The LC 500 is powered by the same 471-horsepower, 5.0-liter V8 engine underlying the brand’s high-performance RC F coupe and GS F sedan, but gets a wider stance, 21-inch run flat tires, and a significant interior upgrade, with nary a plastic surface in sight. The LC 500h, a hybrid version starting at $96,510, gets Toyota’s 3.5-liter V6 and delivers a combined system output of 354 horsepower. The coupe isn’t turbocharged, but it’s fast. Lexus says it can reach 60 mph from a standstill in 4.4 seconds. The hybrid takes slightly longer – 4.7 seconds.

“This is the lens through which we’d like everyone to see the future of Lexus,” said Brian Bolain, the brand’s manager of product marketing. Lexus intends for the LC 500, which supplants the $64,125 RC F performance-oriented coupe as the brand’s most aspirational car, to compete against the BMW 650i and Mercedes-Benz S550 coupe, helping position Lexus as a global luxury lifestyle brand.

The new model is the first to be built on Lexus Global Architecture, the brand’s platform for front engine, rear-wheel drive cars, including the forthcoming and redesigned 2018 LS flagship sedan. That means that more design elements from the LC 500 will eventually trickle down to the rest of the lineup, executives said.

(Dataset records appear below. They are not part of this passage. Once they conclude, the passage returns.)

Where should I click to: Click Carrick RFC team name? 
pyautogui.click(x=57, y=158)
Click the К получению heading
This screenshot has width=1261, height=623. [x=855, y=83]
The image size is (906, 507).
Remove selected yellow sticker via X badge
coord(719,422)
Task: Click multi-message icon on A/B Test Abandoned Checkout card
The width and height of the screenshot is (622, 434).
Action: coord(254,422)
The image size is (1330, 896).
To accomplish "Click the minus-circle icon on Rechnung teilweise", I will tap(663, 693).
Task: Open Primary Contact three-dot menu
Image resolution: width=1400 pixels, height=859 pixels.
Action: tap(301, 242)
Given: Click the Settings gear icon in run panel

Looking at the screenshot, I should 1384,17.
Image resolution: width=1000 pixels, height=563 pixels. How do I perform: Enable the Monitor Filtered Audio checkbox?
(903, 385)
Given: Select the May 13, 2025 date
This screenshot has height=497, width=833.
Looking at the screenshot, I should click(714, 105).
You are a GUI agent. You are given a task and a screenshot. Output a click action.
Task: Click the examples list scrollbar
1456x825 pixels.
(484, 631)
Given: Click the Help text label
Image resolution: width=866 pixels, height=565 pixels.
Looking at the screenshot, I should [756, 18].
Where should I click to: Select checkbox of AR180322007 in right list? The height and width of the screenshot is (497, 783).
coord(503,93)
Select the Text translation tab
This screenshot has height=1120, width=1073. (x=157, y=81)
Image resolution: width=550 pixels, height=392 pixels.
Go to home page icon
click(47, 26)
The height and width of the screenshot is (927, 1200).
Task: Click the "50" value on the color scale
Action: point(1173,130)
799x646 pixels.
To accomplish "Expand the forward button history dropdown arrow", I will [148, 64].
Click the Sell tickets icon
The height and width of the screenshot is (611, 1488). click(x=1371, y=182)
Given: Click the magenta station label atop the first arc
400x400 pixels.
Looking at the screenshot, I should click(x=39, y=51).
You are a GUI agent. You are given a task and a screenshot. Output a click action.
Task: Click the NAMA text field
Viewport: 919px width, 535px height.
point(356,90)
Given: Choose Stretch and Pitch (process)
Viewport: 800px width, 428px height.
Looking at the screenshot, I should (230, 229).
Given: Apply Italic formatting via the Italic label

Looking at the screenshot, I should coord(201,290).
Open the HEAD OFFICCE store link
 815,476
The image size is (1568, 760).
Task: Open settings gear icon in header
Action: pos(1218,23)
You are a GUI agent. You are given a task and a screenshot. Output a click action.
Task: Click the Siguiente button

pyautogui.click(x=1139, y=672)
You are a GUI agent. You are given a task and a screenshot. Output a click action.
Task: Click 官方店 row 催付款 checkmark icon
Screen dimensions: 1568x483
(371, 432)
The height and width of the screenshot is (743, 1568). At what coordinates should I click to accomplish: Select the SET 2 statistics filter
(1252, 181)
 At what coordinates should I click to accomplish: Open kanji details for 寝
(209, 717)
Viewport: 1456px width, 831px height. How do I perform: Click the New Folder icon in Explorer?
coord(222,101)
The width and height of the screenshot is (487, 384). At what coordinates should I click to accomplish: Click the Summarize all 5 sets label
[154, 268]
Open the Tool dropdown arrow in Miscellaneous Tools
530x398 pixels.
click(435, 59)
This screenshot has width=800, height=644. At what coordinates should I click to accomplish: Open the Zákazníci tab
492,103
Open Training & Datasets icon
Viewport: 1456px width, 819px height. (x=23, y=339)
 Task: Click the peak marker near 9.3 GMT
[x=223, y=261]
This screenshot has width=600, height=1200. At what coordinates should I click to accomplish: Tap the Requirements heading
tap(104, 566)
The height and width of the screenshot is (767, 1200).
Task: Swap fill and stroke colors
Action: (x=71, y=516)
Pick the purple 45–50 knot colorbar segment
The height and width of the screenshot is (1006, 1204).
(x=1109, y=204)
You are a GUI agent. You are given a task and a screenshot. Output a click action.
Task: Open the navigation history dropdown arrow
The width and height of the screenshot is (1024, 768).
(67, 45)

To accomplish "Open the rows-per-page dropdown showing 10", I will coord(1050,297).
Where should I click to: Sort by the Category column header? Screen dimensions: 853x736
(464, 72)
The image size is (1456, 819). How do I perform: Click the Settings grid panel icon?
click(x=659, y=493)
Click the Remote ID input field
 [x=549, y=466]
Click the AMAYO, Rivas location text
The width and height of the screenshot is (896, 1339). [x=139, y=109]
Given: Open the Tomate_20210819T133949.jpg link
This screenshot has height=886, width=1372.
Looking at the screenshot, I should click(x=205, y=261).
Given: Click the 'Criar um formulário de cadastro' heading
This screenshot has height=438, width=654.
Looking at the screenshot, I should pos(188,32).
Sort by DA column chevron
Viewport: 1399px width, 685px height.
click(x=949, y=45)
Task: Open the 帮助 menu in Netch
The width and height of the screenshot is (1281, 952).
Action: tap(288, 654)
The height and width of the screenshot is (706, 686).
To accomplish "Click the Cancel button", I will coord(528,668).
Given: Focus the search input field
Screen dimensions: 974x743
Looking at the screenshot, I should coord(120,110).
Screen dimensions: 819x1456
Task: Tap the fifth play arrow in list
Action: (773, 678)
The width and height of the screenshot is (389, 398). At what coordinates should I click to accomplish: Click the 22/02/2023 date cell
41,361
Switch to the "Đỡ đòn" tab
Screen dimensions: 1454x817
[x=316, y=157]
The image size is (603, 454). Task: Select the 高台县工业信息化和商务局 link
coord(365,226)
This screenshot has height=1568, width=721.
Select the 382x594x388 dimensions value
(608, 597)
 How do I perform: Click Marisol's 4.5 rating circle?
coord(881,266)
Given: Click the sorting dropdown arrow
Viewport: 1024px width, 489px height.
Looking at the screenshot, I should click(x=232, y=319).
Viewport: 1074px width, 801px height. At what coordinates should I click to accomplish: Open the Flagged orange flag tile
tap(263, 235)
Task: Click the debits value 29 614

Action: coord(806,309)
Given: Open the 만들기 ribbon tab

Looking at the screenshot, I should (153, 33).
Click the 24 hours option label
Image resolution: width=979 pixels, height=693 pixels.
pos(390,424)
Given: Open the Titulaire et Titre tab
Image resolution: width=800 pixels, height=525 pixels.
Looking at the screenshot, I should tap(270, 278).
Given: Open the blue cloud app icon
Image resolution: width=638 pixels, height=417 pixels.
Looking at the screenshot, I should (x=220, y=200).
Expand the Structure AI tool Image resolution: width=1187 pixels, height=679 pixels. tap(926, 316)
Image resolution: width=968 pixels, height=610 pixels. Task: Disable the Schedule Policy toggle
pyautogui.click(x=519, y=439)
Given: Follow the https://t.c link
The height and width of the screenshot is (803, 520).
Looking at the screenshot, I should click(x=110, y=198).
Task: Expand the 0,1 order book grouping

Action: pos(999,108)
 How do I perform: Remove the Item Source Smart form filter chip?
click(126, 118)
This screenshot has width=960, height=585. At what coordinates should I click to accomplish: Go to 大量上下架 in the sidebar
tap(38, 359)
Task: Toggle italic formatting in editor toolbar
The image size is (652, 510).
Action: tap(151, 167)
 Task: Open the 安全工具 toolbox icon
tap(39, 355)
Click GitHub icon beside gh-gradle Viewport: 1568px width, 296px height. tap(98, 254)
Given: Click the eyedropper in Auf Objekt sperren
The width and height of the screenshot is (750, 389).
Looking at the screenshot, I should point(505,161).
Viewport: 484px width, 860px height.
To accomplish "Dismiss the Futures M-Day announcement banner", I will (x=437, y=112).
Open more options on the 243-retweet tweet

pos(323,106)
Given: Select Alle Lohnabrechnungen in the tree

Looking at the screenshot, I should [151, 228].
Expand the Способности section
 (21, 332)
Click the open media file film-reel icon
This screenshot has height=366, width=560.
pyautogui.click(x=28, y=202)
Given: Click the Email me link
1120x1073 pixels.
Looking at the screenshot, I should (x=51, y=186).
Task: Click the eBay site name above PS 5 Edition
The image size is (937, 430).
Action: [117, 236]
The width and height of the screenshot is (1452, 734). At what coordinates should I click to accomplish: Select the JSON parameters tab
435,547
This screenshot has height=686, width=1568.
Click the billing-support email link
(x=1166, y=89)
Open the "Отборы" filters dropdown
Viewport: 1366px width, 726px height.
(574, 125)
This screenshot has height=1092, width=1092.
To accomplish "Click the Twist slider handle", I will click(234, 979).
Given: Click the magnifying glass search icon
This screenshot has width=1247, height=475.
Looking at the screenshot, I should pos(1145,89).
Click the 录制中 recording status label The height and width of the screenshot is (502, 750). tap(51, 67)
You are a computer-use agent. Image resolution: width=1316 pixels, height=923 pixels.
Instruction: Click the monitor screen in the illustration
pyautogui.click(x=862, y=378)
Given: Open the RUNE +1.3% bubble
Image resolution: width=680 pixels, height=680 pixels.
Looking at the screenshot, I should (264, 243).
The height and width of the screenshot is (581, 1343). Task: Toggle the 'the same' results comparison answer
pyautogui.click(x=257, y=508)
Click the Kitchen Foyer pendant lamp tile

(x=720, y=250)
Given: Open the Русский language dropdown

Still, if sales of premium luxury coupes continue to decline in favor of premium crossovers and SUVs, the LC 500 is unlikely to be a strong seller for the brand. Coupes comprised 2.5% of total vehicle registrations in the U.S. for the first 11 months of 2016, compared with 3.3% in 2012, according to data from IHS Markit.

“Two-door coupes used to represent the ‘sporty’ niche, a fun-to-drive variant of a sedate sedan,” said Michael Harley, director of automotive insights at Kelley Blue Book. “Sport sedans, performance-tuned four-doors, pushed most coupes to extinction a decade ago with the exception of a few premium models that survived with lackluster sales.”

Lexus began developing the LC 500 five years ago after the LF-LC concept it debuted at the 2012 Los Angeles Automotive Show, a flashy 500-horsepower hybrid birthed as a design exercise, proved popular. Though Lexus had no plans to turn the concept into a production vehicle, executives began to explore the idea after receiving positive feedback. “That kind of comment gave us that energy,” said Koji Sato, the car’s chief engineer.